• **Objective**
Reproduce the material below, swapping every "Image resolution" for "Screen resolution" and keeping everything else unchanged.

• **Extracted records**
+++
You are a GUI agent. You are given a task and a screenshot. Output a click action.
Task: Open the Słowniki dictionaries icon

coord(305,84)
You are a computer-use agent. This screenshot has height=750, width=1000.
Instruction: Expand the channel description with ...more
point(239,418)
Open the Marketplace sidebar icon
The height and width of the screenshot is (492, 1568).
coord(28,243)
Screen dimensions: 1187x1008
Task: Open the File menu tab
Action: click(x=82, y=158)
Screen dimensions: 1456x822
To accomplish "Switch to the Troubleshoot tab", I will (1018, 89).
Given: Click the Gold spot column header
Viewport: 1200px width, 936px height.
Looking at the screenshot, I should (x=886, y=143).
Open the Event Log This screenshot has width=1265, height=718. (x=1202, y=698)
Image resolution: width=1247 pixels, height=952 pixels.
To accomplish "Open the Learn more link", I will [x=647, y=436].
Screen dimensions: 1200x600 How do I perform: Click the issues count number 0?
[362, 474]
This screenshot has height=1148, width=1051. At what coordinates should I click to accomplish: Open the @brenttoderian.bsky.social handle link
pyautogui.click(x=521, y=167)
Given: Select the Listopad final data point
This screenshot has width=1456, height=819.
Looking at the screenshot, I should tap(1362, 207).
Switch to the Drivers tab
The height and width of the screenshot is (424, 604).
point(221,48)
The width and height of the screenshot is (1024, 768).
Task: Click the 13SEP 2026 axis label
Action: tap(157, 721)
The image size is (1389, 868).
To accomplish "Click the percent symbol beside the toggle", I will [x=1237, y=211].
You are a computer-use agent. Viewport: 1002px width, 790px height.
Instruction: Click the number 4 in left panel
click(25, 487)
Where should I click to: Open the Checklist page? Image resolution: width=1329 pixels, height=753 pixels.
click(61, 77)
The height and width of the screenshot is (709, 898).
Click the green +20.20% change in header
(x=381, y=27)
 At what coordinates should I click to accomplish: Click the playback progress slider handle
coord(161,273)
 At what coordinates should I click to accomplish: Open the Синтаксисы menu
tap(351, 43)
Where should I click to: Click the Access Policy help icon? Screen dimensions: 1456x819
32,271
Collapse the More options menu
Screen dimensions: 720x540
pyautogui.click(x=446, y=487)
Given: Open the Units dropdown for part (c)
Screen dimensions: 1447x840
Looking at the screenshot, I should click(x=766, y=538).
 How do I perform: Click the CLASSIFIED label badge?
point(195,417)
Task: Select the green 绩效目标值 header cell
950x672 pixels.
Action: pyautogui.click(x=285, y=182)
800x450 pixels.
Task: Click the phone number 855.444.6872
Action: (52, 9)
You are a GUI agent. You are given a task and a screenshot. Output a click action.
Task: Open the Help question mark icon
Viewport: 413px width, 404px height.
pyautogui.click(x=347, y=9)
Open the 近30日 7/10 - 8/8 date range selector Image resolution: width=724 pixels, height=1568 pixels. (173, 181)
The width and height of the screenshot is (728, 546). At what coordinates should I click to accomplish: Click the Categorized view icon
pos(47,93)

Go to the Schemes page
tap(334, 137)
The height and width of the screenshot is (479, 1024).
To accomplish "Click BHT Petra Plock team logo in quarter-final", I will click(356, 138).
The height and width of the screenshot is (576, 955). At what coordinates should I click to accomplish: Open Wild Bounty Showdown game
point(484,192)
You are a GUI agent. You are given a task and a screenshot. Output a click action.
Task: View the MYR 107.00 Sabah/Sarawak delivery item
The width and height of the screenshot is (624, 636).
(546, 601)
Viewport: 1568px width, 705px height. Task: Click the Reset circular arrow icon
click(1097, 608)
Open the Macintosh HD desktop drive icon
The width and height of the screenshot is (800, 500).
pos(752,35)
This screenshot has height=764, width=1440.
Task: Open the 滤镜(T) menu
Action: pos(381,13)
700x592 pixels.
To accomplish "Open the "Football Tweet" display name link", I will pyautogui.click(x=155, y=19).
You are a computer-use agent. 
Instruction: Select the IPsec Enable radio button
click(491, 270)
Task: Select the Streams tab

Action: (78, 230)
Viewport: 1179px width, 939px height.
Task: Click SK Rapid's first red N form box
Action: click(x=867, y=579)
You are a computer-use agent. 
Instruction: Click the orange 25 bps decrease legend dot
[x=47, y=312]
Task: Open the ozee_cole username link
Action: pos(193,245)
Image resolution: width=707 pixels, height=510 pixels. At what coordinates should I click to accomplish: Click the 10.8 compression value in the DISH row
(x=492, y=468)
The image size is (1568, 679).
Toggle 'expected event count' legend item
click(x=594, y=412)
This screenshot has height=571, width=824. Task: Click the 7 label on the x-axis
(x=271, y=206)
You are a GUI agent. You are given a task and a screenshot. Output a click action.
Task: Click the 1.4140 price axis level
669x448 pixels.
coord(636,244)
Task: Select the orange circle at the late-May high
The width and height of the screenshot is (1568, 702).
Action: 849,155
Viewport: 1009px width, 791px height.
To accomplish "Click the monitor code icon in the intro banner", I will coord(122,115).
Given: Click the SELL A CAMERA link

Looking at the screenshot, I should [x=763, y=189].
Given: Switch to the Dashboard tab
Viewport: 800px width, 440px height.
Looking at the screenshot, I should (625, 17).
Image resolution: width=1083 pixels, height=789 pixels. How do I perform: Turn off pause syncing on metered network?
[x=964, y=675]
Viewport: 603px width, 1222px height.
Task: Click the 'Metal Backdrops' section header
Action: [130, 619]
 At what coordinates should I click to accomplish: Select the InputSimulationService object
+++
• **In response**
You are a GUI agent. You are given a task and a screenshot. Output a click action.
Task: Open the Słowniki dictionaries icon

coord(305,84)
You are a computer-use agent. This screenshot has height=750, width=1000.
Instruction: Expand the channel description with ...more
point(239,418)
Open the Marketplace sidebar icon
The height and width of the screenshot is (492, 1568).
coord(28,243)
Screen dimensions: 1187x1008
Task: Open the File menu tab
Action: click(x=82, y=158)
Screen dimensions: 1456x822
To accomplish "Switch to the Troubleshoot tab", I will (1018, 89).
Given: Click the Gold spot column header
Viewport: 1200px width, 936px height.
Looking at the screenshot, I should (x=886, y=143).
Open the Event Log This screenshot has width=1265, height=718. (x=1202, y=698)
Screen resolution: width=1247 pixels, height=952 pixels.
To accomplish "Open the Learn more link", I will [x=647, y=436].
Screen dimensions: 1200x600 How do I perform: Click the issues count number 0?
[362, 474]
This screenshot has height=1148, width=1051. At what coordinates should I click to accomplish: Open the @brenttoderian.bsky.social handle link
pyautogui.click(x=521, y=167)
Given: Select the Listopad final data point
This screenshot has width=1456, height=819.
Looking at the screenshot, I should tap(1362, 207).
Switch to the Drivers tab
The height and width of the screenshot is (424, 604).
point(221,48)
The width and height of the screenshot is (1024, 768).
Task: Click the 13SEP 2026 axis label
Action: tap(157, 721)
The image size is (1389, 868).
To accomplish "Click the percent symbol beside the toggle", I will [x=1237, y=211].
You are a computer-use agent. Viewport: 1002px width, 790px height.
Instruction: Click the number 4 in left panel
click(25, 487)
Where should I click to: Open the Checklist page? Screen resolution: width=1329 pixels, height=753 pixels.
click(61, 77)
The height and width of the screenshot is (709, 898).
Click the green +20.20% change in header
(x=381, y=27)
 At what coordinates should I click to accomplish: Click the playback progress slider handle
coord(161,273)
 At what coordinates should I click to accomplish: Open the Синтаксисы menu
tap(351, 43)
Where should I click to: Click the Access Policy help icon? Screen dimensions: 1456x819
32,271
Collapse the More options menu
Screen dimensions: 720x540
pyautogui.click(x=446, y=487)
Given: Open the Units dropdown for part (c)
Screen dimensions: 1447x840
Looking at the screenshot, I should click(x=766, y=538).
 How do I perform: Click the CLASSIFIED label badge?
point(195,417)
Task: Select the green 绩效目标值 header cell
950x672 pixels.
Action: pyautogui.click(x=285, y=182)
800x450 pixels.
Task: Click the phone number 855.444.6872
Action: (52, 9)
You are a GUI agent. You are given a task and a screenshot. Output a click action.
Task: Open the Help question mark icon
Viewport: 413px width, 404px height.
pyautogui.click(x=347, y=9)
Open the 近30日 7/10 - 8/8 date range selector Screen resolution: width=724 pixels, height=1568 pixels. (173, 181)
The width and height of the screenshot is (728, 546). At what coordinates should I click to accomplish: Click the Categorized view icon
pos(47,93)

Go to the Schemes page
tap(334, 137)
The height and width of the screenshot is (479, 1024).
To accomplish "Click BHT Petra Plock team logo in quarter-final", I will click(356, 138).
The height and width of the screenshot is (576, 955). At what coordinates should I click to accomplish: Open Wild Bounty Showdown game
point(484,192)
You are a GUI agent. You are given a task and a screenshot. Output a click action.
Task: View the MYR 107.00 Sabah/Sarawak delivery item
The width and height of the screenshot is (624, 636).
(546, 601)
Viewport: 1568px width, 705px height. Task: Click the Reset circular arrow icon
click(1097, 608)
Open the Macintosh HD desktop drive icon
The width and height of the screenshot is (800, 500).
pos(752,35)
This screenshot has height=764, width=1440.
Task: Open the 滤镜(T) menu
Action: pos(381,13)
700x592 pixels.
To accomplish "Open the "Football Tweet" display name link", I will pyautogui.click(x=155, y=19).
You are a computer-use agent. 
Instruction: Select the IPsec Enable radio button
click(491, 270)
Task: Select the Streams tab

Action: (78, 230)
Viewport: 1179px width, 939px height.
Task: Click SK Rapid's first red N form box
Action: click(x=867, y=579)
You are a computer-use agent. 
Instruction: Click the orange 25 bps decrease legend dot
[x=47, y=312]
Task: Open the ozee_cole username link
Action: pos(193,245)
Screen resolution: width=707 pixels, height=510 pixels. At what coordinates should I click to accomplish: Click the 10.8 compression value in the DISH row
(x=492, y=468)
The image size is (1568, 679).
Toggle 'expected event count' legend item
click(x=594, y=412)
This screenshot has height=571, width=824. Task: Click the 7 label on the x-axis
(x=271, y=206)
You are a GUI agent. You are given a task and a screenshot. Output a click action.
Task: Click the 1.4140 price axis level
669x448 pixels.
coord(636,244)
Task: Select the orange circle at the late-May high
The width and height of the screenshot is (1568, 702).
Action: 849,155
Viewport: 1009px width, 791px height.
To accomplish "Click the monitor code icon in the intro banner", I will coord(122,115).
Given: Click the SELL A CAMERA link

Looking at the screenshot, I should [x=763, y=189].
Given: Switch to the Dashboard tab
Viewport: 800px width, 440px height.
Looking at the screenshot, I should (625, 17).
Screen resolution: width=1083 pixels, height=789 pixels. How do I perform: Turn off pause syncing on metered network?
[x=964, y=675]
Viewport: 603px width, 1222px height.
Task: Click the 'Metal Backdrops' section header
Action: [130, 619]
 At what coordinates should I click to accomplish: Select the InputSimulationService object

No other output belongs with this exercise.